[Given information]
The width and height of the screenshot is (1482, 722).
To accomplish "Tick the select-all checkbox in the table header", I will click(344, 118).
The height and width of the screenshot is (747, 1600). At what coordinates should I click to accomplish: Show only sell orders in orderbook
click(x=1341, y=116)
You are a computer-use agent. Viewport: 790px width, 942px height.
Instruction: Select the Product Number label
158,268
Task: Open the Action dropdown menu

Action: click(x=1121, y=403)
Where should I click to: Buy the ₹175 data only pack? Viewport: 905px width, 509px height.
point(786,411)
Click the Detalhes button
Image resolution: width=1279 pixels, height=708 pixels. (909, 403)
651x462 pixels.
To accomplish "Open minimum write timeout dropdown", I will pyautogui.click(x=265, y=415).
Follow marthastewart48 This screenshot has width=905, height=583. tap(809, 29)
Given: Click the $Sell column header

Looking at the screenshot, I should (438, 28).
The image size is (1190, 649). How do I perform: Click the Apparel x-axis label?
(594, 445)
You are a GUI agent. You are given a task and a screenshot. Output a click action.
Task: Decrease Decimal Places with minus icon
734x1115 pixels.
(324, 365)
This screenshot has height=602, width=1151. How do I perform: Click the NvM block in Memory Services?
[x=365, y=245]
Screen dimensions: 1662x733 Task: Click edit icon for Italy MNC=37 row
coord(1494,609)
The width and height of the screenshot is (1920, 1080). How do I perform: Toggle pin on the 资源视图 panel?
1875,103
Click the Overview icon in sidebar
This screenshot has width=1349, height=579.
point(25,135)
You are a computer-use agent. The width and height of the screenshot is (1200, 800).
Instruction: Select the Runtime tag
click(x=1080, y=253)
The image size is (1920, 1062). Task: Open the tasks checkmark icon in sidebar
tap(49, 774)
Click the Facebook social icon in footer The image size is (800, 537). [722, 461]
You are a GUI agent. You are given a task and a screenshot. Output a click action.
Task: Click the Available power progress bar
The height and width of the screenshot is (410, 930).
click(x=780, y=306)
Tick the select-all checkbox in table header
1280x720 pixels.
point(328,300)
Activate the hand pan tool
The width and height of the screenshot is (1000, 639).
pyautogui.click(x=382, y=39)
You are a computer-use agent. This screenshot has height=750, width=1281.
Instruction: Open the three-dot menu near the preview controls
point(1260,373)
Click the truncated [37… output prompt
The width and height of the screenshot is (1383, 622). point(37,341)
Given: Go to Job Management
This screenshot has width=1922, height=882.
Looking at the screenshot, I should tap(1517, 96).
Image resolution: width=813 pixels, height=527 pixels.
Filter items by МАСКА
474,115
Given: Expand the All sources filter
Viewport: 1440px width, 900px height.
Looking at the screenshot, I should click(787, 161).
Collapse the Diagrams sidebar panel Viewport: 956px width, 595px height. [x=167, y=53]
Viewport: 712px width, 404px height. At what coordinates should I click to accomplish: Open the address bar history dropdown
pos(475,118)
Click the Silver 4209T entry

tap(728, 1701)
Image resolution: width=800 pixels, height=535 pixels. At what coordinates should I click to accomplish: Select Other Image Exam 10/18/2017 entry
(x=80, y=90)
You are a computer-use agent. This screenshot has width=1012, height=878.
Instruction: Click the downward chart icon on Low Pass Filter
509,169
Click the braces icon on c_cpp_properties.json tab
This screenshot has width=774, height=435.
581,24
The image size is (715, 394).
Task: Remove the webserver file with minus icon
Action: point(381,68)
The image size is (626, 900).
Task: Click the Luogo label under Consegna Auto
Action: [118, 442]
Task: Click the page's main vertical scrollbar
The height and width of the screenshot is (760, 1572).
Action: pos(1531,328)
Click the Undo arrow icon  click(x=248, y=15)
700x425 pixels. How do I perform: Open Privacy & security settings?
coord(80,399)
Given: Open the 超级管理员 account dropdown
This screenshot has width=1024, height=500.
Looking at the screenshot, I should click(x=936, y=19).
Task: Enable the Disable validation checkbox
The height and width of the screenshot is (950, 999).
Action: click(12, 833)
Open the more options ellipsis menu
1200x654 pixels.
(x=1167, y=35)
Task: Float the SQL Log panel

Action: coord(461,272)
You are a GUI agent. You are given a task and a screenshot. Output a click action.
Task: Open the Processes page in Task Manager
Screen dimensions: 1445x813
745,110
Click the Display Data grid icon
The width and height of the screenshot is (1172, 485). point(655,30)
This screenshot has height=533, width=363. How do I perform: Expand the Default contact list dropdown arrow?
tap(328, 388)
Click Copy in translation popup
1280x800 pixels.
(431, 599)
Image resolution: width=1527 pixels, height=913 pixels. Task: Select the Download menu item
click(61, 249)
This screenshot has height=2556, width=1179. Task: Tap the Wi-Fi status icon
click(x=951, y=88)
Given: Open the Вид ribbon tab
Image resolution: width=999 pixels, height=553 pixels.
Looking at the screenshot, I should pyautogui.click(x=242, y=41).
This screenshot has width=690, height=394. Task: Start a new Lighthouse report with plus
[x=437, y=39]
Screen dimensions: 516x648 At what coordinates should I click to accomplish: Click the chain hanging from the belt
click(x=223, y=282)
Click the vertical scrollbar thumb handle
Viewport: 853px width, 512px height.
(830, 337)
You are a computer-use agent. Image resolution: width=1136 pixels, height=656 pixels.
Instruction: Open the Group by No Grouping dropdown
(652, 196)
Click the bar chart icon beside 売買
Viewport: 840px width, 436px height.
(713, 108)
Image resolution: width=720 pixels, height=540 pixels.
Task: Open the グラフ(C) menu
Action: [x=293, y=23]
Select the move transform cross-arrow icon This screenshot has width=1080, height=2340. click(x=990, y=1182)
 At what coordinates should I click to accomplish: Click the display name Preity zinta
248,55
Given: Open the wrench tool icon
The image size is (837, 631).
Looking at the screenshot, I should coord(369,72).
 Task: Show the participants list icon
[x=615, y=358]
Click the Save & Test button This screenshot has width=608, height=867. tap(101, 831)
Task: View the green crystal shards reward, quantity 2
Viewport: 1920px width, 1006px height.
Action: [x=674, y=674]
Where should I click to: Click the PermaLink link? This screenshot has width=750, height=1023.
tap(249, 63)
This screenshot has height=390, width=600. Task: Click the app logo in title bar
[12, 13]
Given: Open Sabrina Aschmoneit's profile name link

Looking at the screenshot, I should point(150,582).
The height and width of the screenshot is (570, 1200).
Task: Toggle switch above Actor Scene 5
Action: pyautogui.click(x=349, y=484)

[Exercise objective] Would you please return all of the data exactly?

[Response area]
The width and height of the screenshot is (1482, 722).
To accomplish "Tick the select-all checkbox in the table header", I will click(344, 118).
The height and width of the screenshot is (747, 1600). At what coordinates should I click to accomplish: Show only sell orders in orderbook
click(x=1341, y=116)
You are a computer-use agent. Viewport: 790px width, 942px height.
Instruction: Select the Product Number label
158,268
Task: Open the Action dropdown menu

Action: click(x=1121, y=403)
Where should I click to: Buy the ₹175 data only pack? Viewport: 905px width, 509px height.
point(786,411)
Click the Detalhes button
Image resolution: width=1279 pixels, height=708 pixels. (909, 403)
651x462 pixels.
To accomplish "Open minimum write timeout dropdown", I will pyautogui.click(x=265, y=415).
Follow marthastewart48 This screenshot has width=905, height=583. tap(809, 29)
Given: Click the $Sell column header

Looking at the screenshot, I should (438, 28).
The image size is (1190, 649). How do I perform: Click the Apparel x-axis label?
(594, 445)
You are a GUI agent. You are given a task and a screenshot. Output a click action.
Task: Decrease Decimal Places with minus icon
734x1115 pixels.
(324, 365)
This screenshot has height=602, width=1151. How do I perform: Click the NvM block in Memory Services?
[x=365, y=245]
Screen dimensions: 1662x733 Task: Click edit icon for Italy MNC=37 row
coord(1494,609)
The width and height of the screenshot is (1920, 1080). How do I perform: Toggle pin on the 资源视图 panel?
1875,103
Click the Overview icon in sidebar
This screenshot has width=1349, height=579.
point(25,135)
You are a computer-use agent. The width and height of the screenshot is (1200, 800).
Instruction: Select the Runtime tag
click(x=1080, y=253)
The image size is (1920, 1062). Task: Open the tasks checkmark icon in sidebar
tap(49, 774)
Click the Facebook social icon in footer The image size is (800, 537). [722, 461]
You are a GUI agent. You are given a task and a screenshot. Output a click action.
Task: Click the Available power progress bar
The height and width of the screenshot is (410, 930).
click(x=780, y=306)
Tick the select-all checkbox in table header
1280x720 pixels.
point(328,300)
Activate the hand pan tool
The width and height of the screenshot is (1000, 639).
pyautogui.click(x=382, y=39)
You are a computer-use agent. This screenshot has height=750, width=1281.
Instruction: Open the three-dot menu near the preview controls
point(1260,373)
Click the truncated [37… output prompt
The width and height of the screenshot is (1383, 622). point(37,341)
Given: Go to Job Management
This screenshot has width=1922, height=882.
Looking at the screenshot, I should tap(1517, 96).
Image resolution: width=813 pixels, height=527 pixels.
Filter items by МАСКА
474,115
Given: Expand the All sources filter
Viewport: 1440px width, 900px height.
Looking at the screenshot, I should click(787, 161).
Collapse the Diagrams sidebar panel Viewport: 956px width, 595px height. [x=167, y=53]
Viewport: 712px width, 404px height. At what coordinates should I click to accomplish: Open the address bar history dropdown
pos(475,118)
Click the Silver 4209T entry

tap(728, 1701)
Image resolution: width=800 pixels, height=535 pixels. At what coordinates should I click to accomplish: Select Other Image Exam 10/18/2017 entry
(x=80, y=90)
You are a computer-use agent. This screenshot has width=1012, height=878.
Instruction: Click the downward chart icon on Low Pass Filter
509,169
Click the braces icon on c_cpp_properties.json tab
This screenshot has width=774, height=435.
581,24
The image size is (715, 394).
Task: Remove the webserver file with minus icon
Action: point(381,68)
The image size is (626, 900).
Task: Click the Luogo label under Consegna Auto
Action: [118, 442]
Task: Click the page's main vertical scrollbar
The height and width of the screenshot is (760, 1572).
Action: pos(1531,328)
Click the Undo arrow icon  click(x=248, y=15)
700x425 pixels. How do I perform: Open Privacy & security settings?
coord(80,399)
Given: Open the 超级管理员 account dropdown
This screenshot has width=1024, height=500.
Looking at the screenshot, I should click(x=936, y=19).
Task: Enable the Disable validation checkbox
The height and width of the screenshot is (950, 999).
Action: click(12, 833)
Open the more options ellipsis menu
1200x654 pixels.
(x=1167, y=35)
Task: Float the SQL Log panel

Action: coord(461,272)
You are a GUI agent. You are given a task and a screenshot. Output a click action.
Task: Open the Processes page in Task Manager
Screen dimensions: 1445x813
745,110
Click the Display Data grid icon
The width and height of the screenshot is (1172, 485). point(655,30)
This screenshot has height=533, width=363. How do I perform: Expand the Default contact list dropdown arrow?
tap(328, 388)
Click Copy in translation popup
1280x800 pixels.
(431, 599)
Image resolution: width=1527 pixels, height=913 pixels. Task: Select the Download menu item
click(61, 249)
This screenshot has height=2556, width=1179. Task: Tap the Wi-Fi status icon
click(x=951, y=88)
Given: Open the Вид ribbon tab
Image resolution: width=999 pixels, height=553 pixels.
Looking at the screenshot, I should pyautogui.click(x=242, y=41).
This screenshot has width=690, height=394. Task: Start a new Lighthouse report with plus
[x=437, y=39]
Screen dimensions: 516x648 At what coordinates should I click to accomplish: Click the chain hanging from the belt
click(x=223, y=282)
Click the vertical scrollbar thumb handle
Viewport: 853px width, 512px height.
(830, 337)
You are a computer-use agent. Image resolution: width=1136 pixels, height=656 pixels.
Instruction: Open the Group by No Grouping dropdown
(652, 196)
Click the bar chart icon beside 売買
Viewport: 840px width, 436px height.
(713, 108)
Image resolution: width=720 pixels, height=540 pixels.
Task: Open the グラフ(C) menu
Action: [x=293, y=23]
Select the move transform cross-arrow icon This screenshot has width=1080, height=2340. click(x=990, y=1182)
 At what coordinates should I click to accomplish: Click the display name Preity zinta
248,55
Given: Open the wrench tool icon
The image size is (837, 631).
Looking at the screenshot, I should coord(369,72).
 Task: Show the participants list icon
[x=615, y=358]
Click the Save & Test button This screenshot has width=608, height=867. tap(101, 831)
Task: View the green crystal shards reward, quantity 2
Viewport: 1920px width, 1006px height.
Action: [x=674, y=674]
Where should I click to: Click the PermaLink link? This screenshot has width=750, height=1023.
tap(249, 63)
This screenshot has height=390, width=600. Task: Click the app logo in title bar
[12, 13]
Given: Open Sabrina Aschmoneit's profile name link

Looking at the screenshot, I should point(150,582).
The height and width of the screenshot is (570, 1200).
Task: Toggle switch above Actor Scene 5
Action: pyautogui.click(x=349, y=484)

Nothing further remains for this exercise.